Background
This problem statement is a part of the Introduction to Data Structures Fun with arrays-101 on leetcode. Under the sub-heading Inserting the Items into an Array.
Problem Statement
Given two sorted integer arrays nums1 and nums2, merge nums2 into nums1 as one sorted array.
Note:
- The number of elements initialized in nums1 and nums2 are m and n respectively.
- You may assume that nums1 has enough space (size that is greater or equal to m + n) to hold additional elements from nums2.
Example
Input:
nums1 = [1,2,3,0,0,0], m = 3
nums2 = [2,5,6], n = 3
Output: [1,2,2,3,5,6]
Solution approach 1
Case 1: nums1[i] < nums2[j]
- Compare one element each from both the arrays. If element in 1st array is less then the element in 2nd array. Insert the element to array 3. Increment the counter i of array 1 by 1.
Case 2: nums2[j] < nums1[i]
- If element in array 2 is less than element in array 1. Then insert the element in array 3. Increment the counter j of array 2 to the next element.

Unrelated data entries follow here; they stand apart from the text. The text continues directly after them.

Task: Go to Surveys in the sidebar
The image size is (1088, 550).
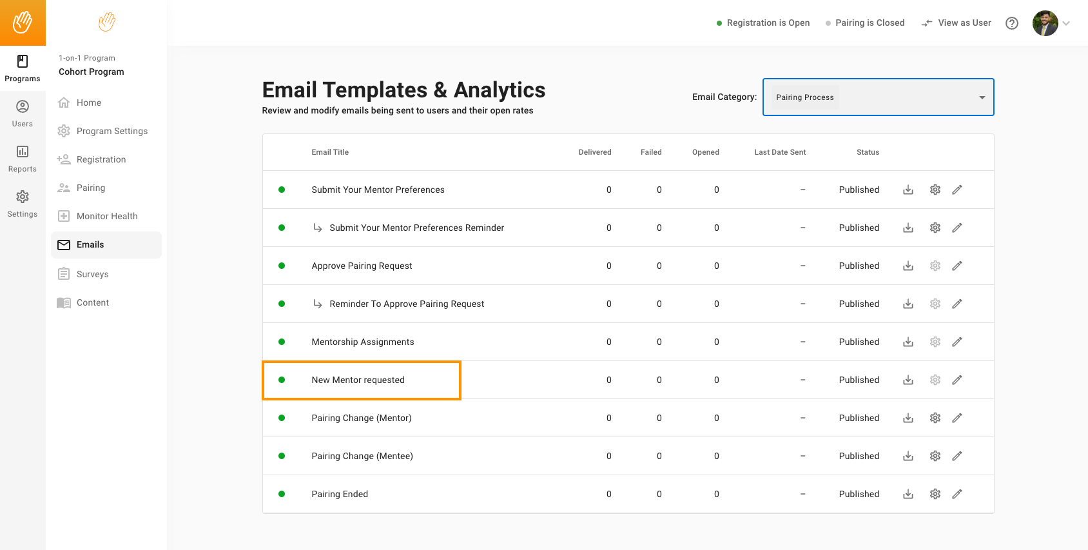Action: [92, 274]
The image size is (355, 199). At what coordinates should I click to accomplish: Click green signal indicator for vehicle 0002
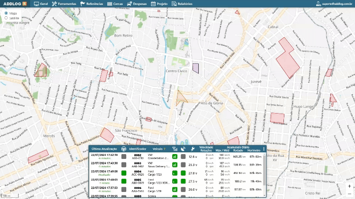click(174, 156)
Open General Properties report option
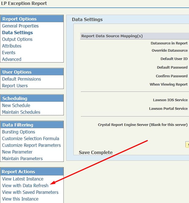Image resolution: width=189 pixels, height=203 pixels. tap(20, 26)
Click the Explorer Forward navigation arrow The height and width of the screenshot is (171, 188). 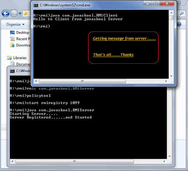tap(14, 14)
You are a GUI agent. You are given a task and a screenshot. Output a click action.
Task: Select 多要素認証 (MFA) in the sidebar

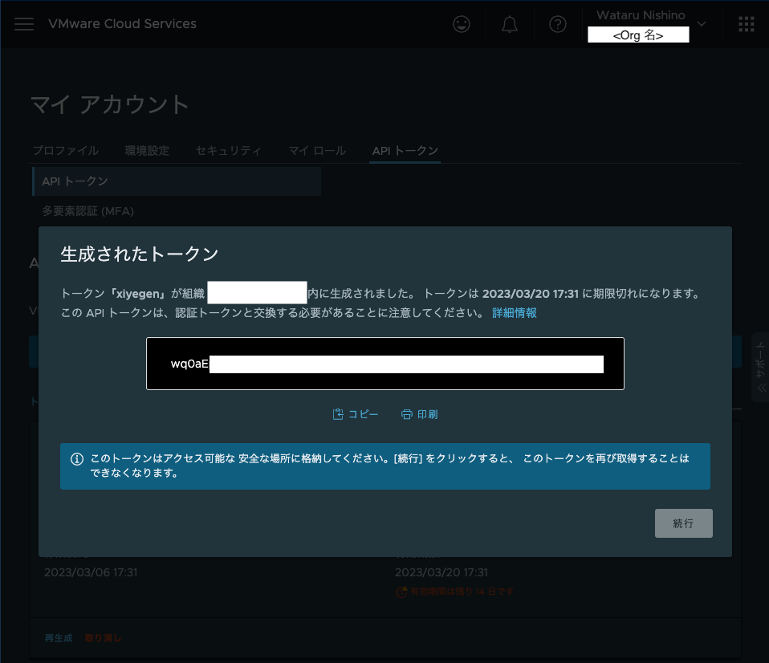click(88, 210)
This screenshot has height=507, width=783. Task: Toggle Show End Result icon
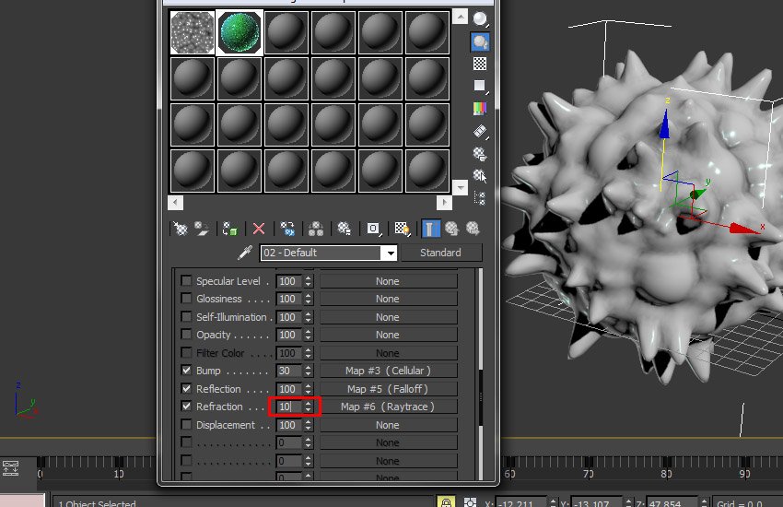(x=430, y=229)
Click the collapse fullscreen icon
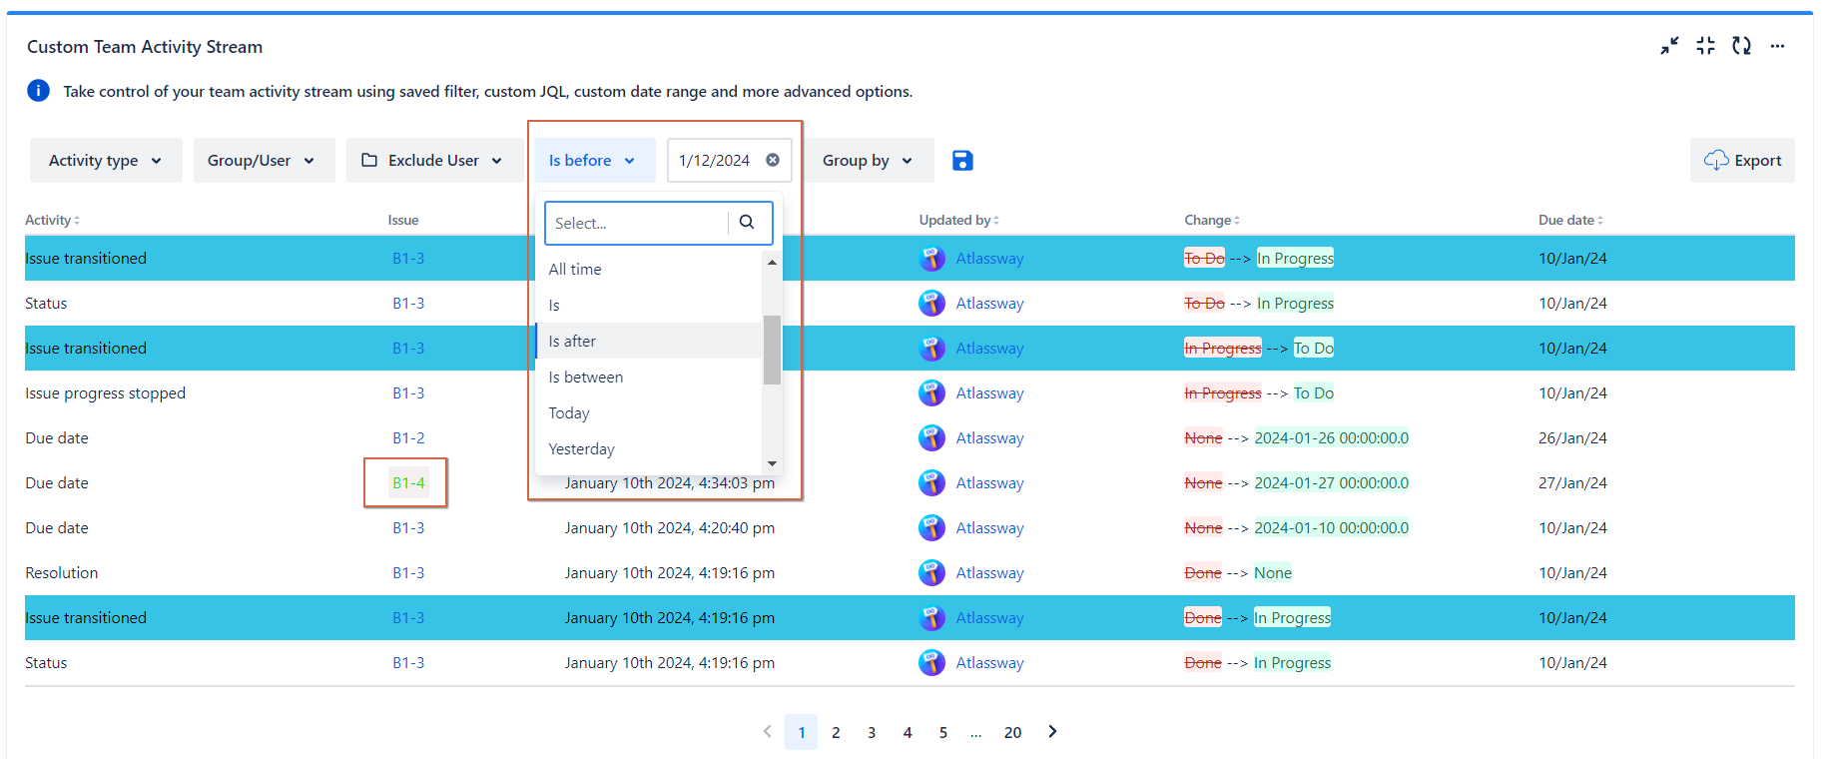 (x=1705, y=46)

Case 3: nums1[i] == nums2[j]
- Insert nums2[j] in array 3. Increment both counter i and j by 1.
As a result, array 3 would be the final merge sorted array.
Things to observe
- We are using an extra array. Array 3, that means extra space. As asked in the question. The solution needs to be an in-place solution.

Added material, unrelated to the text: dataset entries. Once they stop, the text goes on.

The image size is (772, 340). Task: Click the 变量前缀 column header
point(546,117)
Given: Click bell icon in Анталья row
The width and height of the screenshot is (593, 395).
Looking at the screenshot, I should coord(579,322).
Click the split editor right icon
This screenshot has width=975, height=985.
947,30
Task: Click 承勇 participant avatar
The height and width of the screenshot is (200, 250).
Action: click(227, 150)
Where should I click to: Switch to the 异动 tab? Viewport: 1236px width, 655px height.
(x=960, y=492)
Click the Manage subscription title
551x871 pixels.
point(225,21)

- Notice that the skeleton code below mentions no return type. Hence, even though nums3 is the merged sorted array. It cannot be returned.
class Solution:
def merge(self, nums1: List[int], m: int, nums2: List[int], n: int) -> None:
"""
Do not return anything, modify nums1 in-place instead.
"""
i = 0
j = 0
nums3 = []
while i < m and j < n:
if nums1[i] < nums2[j]:
nums3.append(nums1[i])
i += 1
elif nums1[i] > nums2[j]:
nums3.append(nums2[j])
j += 1
elif nums1[i] == nums2[j]:
nums3.append(nums1[i])
i += 1
nums3.append(nums2[j])
j += 1
while i < m:
nums3.append(nums1[i])
i += 1
while j < n:
nums3.append(nums2[j])
j += 1
Solution approach 2
- Keep the merging logic same.
- Instead of returning nums3. We can do item assignment. And, copy all the elements of nums3 to nums1.
class Solution:
def merge(self, nums1: List[int], m: int, nums2: List[int], n: int) -> None:
"""
Do not return anything, modify nums1 in-place instead.
"""
i = 0
j = 0
nums3 = []
while i < m and j < n:
if nums1[i] < nums2[j]:
nums3.append(nums1[i])
i += 1
elif nums1[i] > nums2[j]:
nums3.append(nums2[j])
j += 1
elif nums1[i] == nums2[j]:
nums3.append(nums1[i])
i += 1
nums3.append(nums2[j])
j += 1
while i < m:
nums3.append(nums1[i])
i += 1
while j < n:
nums3.append(nums2[j])
j += 1
for i in range(0, len(nums1)):
nums1[i] = nums3[i]
Learnings
- We have been able to merge the two sorted array.
- Time complexity - O(n)
- Time complexity of append - O(1)
- As all values of nums1 itself are changed. So, there is no need to return anything. Hence, the solution is accepted.
- List.insert might not be the way out. The reason being it is a built-in function. Secondly, insertion in at defined index adds on to the time complexity.
Things to figure out
- The solution needs to be an in-place solution. That is no extra memory needs to be used. How to solve it without using any extra space?
- Will optimizing on space complexity lead to increased time complexity?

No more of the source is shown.